Wednesday, August 27, 2008
Questions about the privatization of infrastructure...
There is an interesting article in today's NYTimes about the future of financing infrastructure. I guess the real question is how to strike a balance between governments with no budget and investors hoping to cash in... Naomi Klein's recent book touches on this very question.
Freedom Square
During a recent visit to Bratislava, I came upon this square, known as Freedom Square, which boasts a beautiful central fountain, known as Družba Fountain (built in 1980). The square itself has a long history, as a location in the city, from housing Archbishops during summer months throughout the 18th century to the Slovak inventor Ján Bahýľ and his curious ride in the first ever helicopter in 1897 to its restructuring as a communist headquarters after the revolution and its current standing as governmental and university quarters. The square reverberates with the architectural traces of its recent Socialist past, with the highly functionalist buildings off-set by the blooming fountain, in the shape of the linden flower, the symbol of Slovak people.

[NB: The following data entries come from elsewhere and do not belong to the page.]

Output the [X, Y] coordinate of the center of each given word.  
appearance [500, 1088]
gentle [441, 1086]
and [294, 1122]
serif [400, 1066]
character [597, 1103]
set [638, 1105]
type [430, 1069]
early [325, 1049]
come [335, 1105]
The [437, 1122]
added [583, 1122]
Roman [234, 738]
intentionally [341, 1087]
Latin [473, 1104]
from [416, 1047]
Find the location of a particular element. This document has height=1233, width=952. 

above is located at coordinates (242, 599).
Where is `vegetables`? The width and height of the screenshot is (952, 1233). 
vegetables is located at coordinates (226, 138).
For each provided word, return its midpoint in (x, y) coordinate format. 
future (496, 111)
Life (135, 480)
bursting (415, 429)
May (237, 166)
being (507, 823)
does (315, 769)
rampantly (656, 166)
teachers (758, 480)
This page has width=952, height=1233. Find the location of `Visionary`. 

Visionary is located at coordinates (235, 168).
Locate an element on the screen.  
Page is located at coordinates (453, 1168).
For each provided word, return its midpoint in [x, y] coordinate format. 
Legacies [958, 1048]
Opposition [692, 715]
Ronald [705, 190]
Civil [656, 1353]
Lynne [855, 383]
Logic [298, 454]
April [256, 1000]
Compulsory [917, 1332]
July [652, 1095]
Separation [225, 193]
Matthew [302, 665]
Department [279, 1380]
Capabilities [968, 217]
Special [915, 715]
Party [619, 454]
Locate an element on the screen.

Yet, the removal after 1989 from the square of the enormous statue of Klement Gottwald (pictured here with Stalin), the first president of Czechoslovakia (1948), finds curious echo in Gottwald's own dedication to the Stalinist purges following the war. Dedicating himself not only to collective farming and nationalized industry, Gottwald forcibly removed non-communists and communists alike who opposed his government, jailing many while also erasing them from official photographs, records and archives. Such erasures seem to find a form of poetic justice in Gottwald's own removal from Freedom Square, itself now renamed from its former Gottwaldovo. Yet such legacies of erasures and counter-erasures make me wish for a more accepting form of modifying public space - rather than discovering the missing statue through other forms of abstracted research, my walk through Freedom Square could have been more directly effected and rewarding by encountering the history of the square through its own assembly and maintenance of historical parts, from the Archbishops to the helicopter ride to Gottwald himself. Following the ideas of Richard Sennett, city space might better serve the public by creating opportunities for confronting difference, diversity, and the tensions at the heart of political life. Freedom Square could truly earn its name by allowing Gottwald his space, even while, and especially, reminding someone like myself of the embedded and stratified anguishes and delights which come to define history and our place in it.